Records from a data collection
= = = = = = =

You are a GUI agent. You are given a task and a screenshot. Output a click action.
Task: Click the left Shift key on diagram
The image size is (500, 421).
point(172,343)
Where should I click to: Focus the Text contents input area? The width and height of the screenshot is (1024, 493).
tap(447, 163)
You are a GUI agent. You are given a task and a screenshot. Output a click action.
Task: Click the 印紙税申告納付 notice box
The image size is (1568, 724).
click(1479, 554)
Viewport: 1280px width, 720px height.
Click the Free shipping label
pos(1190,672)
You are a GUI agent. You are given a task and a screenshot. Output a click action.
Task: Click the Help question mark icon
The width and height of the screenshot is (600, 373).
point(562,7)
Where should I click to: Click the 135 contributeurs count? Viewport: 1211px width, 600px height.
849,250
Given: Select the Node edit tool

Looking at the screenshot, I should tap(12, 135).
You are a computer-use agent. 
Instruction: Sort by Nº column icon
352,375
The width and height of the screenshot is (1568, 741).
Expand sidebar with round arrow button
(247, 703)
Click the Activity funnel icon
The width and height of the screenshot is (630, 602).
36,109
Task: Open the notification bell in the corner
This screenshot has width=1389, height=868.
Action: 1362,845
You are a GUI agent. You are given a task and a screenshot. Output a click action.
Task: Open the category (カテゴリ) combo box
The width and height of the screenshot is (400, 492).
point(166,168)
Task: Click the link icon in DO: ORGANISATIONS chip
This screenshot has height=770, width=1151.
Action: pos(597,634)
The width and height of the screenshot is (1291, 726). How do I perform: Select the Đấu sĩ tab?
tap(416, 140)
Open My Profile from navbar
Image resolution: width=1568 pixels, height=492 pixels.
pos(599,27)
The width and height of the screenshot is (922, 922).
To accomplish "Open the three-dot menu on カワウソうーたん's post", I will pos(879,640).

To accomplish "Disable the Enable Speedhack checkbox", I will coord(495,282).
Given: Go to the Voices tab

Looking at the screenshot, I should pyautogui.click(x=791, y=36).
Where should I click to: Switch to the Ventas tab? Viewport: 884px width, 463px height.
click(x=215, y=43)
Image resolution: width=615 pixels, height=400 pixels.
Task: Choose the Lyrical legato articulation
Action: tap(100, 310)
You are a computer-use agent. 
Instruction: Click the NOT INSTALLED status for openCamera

= = = = = = =

* _What is being asked_: Reply with the complete data above, every character as it stands.

* _Response_:
You are a GUI agent. You are given a task and a screenshot. Output a click action.
Task: Click the left Shift key on diagram
The image size is (500, 421).
point(172,343)
Where should I click to: Focus the Text contents input area? The width and height of the screenshot is (1024, 493).
tap(447, 163)
You are a GUI agent. You are given a task and a screenshot. Output a click action.
Task: Click the 印紙税申告納付 notice box
The image size is (1568, 724).
click(1479, 554)
Viewport: 1280px width, 720px height.
Click the Free shipping label
pos(1190,672)
You are a GUI agent. You are given a task and a screenshot. Output a click action.
Task: Click the Help question mark icon
The width and height of the screenshot is (600, 373).
point(562,7)
Where should I click to: Click the 135 contributeurs count? Viewport: 1211px width, 600px height.
849,250
Given: Select the Node edit tool

Looking at the screenshot, I should tap(12, 135).
You are a computer-use agent. 
Instruction: Sort by Nº column icon
352,375
The width and height of the screenshot is (1568, 741).
Expand sidebar with round arrow button
(247, 703)
Click the Activity funnel icon
The width and height of the screenshot is (630, 602).
36,109
Task: Open the notification bell in the corner
This screenshot has width=1389, height=868.
Action: 1362,845
You are a GUI agent. You are given a task and a screenshot. Output a click action.
Task: Open the category (カテゴリ) combo box
The width and height of the screenshot is (400, 492).
point(166,168)
Task: Click the link icon in DO: ORGANISATIONS chip
This screenshot has height=770, width=1151.
Action: pos(597,634)
The width and height of the screenshot is (1291, 726). How do I perform: Select the Đấu sĩ tab?
tap(416, 140)
Open My Profile from navbar
Image resolution: width=1568 pixels, height=492 pixels.
pos(599,27)
The width and height of the screenshot is (922, 922).
To accomplish "Open the three-dot menu on カワウソうーたん's post", I will pos(879,640).

To accomplish "Disable the Enable Speedhack checkbox", I will coord(495,282).
Given: Go to the Voices tab

Looking at the screenshot, I should pyautogui.click(x=791, y=36).
Where should I click to: Switch to the Ventas tab? Viewport: 884px width, 463px height.
click(x=215, y=43)
Image resolution: width=615 pixels, height=400 pixels.
Task: Choose the Lyrical legato articulation
Action: tap(100, 310)
You are a computer-use agent. 
Instruction: Click the NOT INSTALLED status for openCamera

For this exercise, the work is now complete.